Consistent implementation of tr?
I have a ksh script that generates a long, random string using /dev/urandom
and tr
:
STRING="$(cat /dev/urandom|tr -dc 'a-zA-Z0-9-_'|fold -w 64 |head -1)"
On the Linux and AIX servers where I used this it resulted in 64 characters of upper and lower case alpha chars, digits, dash and underscore characters. Example:
W-uch3_4fbnk34u2nc08w_nj23n089023ncNjxz979823n23-n88h30pmLCxkMKj
When I used the script on Solaris the ranges were interpreted as literals and it resulted in strings from the set aAzZ09-_
. Example:
AA0z9_aZ-a-z00aZ9_azAZa0zZza9-Az0-_za-9aa0az_a0z-0a0z000-A9Z_0a
Oddly, on this Solaris server the man page for tr
indicates that the syntax used should have produced the desired result.
The idea is to use /dev/urandom
to produce a pseudo-random string from which we extract characters so that the result a) does not contain spaces and b) does not contain s开发者_如何学Chell special characters. The string will be used on the command line as an argument later on in the script. We don't want to use classes like :alnum:
because locale can convert these into multi-byte values that don't work on the command line. This ksh one-liner did the trick perfectly on a great many installations until we got to Solaris.
We have temporarily converted this to a somewhat nasty Perl regex. Is there a syntax for tr
or some other utility or ksh built-in that will perform this task consistently across UNIX variants and is universally installed? Doesn't have to be a one-liner but simplicity is appreciated.

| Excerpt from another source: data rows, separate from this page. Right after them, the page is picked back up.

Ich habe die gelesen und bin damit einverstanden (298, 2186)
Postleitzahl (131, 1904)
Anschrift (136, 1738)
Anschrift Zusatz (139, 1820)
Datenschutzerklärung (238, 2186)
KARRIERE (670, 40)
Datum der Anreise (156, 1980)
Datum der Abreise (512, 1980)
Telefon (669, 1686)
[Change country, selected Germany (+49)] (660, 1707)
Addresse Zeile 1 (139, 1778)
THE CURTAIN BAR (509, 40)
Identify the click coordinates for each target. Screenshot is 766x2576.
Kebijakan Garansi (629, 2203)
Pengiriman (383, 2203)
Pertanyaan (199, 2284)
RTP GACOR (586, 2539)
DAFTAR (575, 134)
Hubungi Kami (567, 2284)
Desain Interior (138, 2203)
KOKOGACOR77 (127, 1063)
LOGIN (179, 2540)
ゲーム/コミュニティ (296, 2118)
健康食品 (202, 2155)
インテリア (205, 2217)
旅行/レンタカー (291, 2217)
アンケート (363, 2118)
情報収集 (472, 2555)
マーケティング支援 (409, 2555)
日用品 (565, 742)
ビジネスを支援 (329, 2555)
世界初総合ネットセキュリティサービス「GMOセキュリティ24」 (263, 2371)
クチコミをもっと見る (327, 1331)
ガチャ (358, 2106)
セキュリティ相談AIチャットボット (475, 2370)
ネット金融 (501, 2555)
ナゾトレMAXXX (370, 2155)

Update: We tried the Locale settings with no luck. Waiting on results of using xpg6 version.
$ uname -a
SunOS hostname 5.10 Generic_142900-04 sun4u sparc SUNW,SPARC-Enterprise
$ cat /dev/urandom | tr -dc "a-zA-Z0-9-_" | fold -w 64 | head -1 | sed 's/^-/_/'
0-a9-z9a_zzZAa_a_0az-9_z0a_90Z_9az09aZzZAa-9aa_-__za0ZA9_ZzzZazA
$ set | grep '^L[AC]'
LANG=C
LC_ALL=C
LC_COLLATE=en_US
LC_CTYPE=en_US
LC_MESSAGES=en_US
LC_MONETARY=en_US
LC_NUMERIC=en_US
LC_TIME=en_US
$ export LC_CTYPE="$LC_ALL" LC_MESSAGES="$LC_ALL"
$ set | grep '^L[AC]'
LANG=C
LC_ALL=C
LC_COLLATE=en_US
LC_CTYPE=C
LC_MESSAGES=C
LC_MONETARY=en_US
LC_NUMERIC=en_US
LC_TIME=en_US
$ cat /dev/urandom | tr -dc "a-zA-Z0-9-_" | fold -w 64 | head -1 | sed 's/^-/_/'
0900z9az99_a0za09__0zA0_Z--Z_-Aa-AaA9zAZz-Aa90A00z__ZzA9A-Z0aA_-
$ unset LC_ALL; export LC_COLLATE=C LC_NUMERIC=C LC_TIME=C
$ set | grep '^L[AC]'
LANG=C
LC_COLLATE=C
LC_CTYPE=C
LC_MESSAGES=C
LC_MONETARY=en_US
LC_NUMERIC=C
LC_TIME=C
$ cat /dev/urandom | tr -dc "a-zA-Z0-9-_" | fold -w 64 | head -1 | sed 's/^-/_/'
_AA9aA_Za-A0-AZa_A-0ZA--a_za-a9zZZz__a0az_-0A-9-0aA-0za00A-__9-0
$ unset LANG LC_COLLATE LC_NUMERIC LC_TIME
$ set | grep '^L[AC]'
LC_CTYPE=C
LC_MESSAGES=C
LC_MONETARY=en_US
$ cat /dev/urandom | tr -dc "a-zA-Z0-9-_" | fold -w 64 | head -1 | sed 's/^-/_/'
_-_9zz9Z-Z-Z-Z_0_a9zzzZZaAa--9_zAZaaAZz-ZaAZ09Z-_z-zz09ZZAzAz0Z0
$ unset LC_CTYPE LC_MESSAGES LC_MONETARY
$ set | grep '^L[AC]'
$ cat /dev/urandom | tr -dc "a-zA-Z0-9-_" | fold -w 64 | head -1 | sed 's/^-/_/'
_0aAa9_Z_a_Z--_Az-aa0ZA0ZzZ-9Aa9-Z0--0A_Z0Zaz-AA_Zz0z---Z_99z_a9
$ export LANG=C LC_ALL=C LC_COLLATE=C LC_CTYPE=C LC_MESSAGES=C LC_MONETARY=C LC_NUMERIC=C LC_TIME=C
$ set | grep '^L[AC]'
LANG=C
LC_ALL=C
LC_COLLATE=C
LC_CTYPE=C
LC_MESSAGES=C
LC_MONETARY=C
LC_NUMERIC=C
LC_TIME=C
$ cat /dev/urandom | tr -dc "a-zA-Z0-9-_" | fold -w 64 | head -1 | sed 's/^-/_/'
Za_000z9aa--aA00zAAZza0AA90090--z0a00_zZ9ZA0_---aZZ09a0ZA0_0zZaa
$ cat /dev/urandom | tr -dc "[a-z][A-Z][0-9]-_" | fold -w 64 | head -1 | sed 's/^-/_/'
x7dni9gIXVF6AHQc3B-H6hjnBVHChJ9zM-z5EQ5UEruATI_NNFaCoVLOqM6gVaT5
$
Of course, on Linux that last version spits out square brackets.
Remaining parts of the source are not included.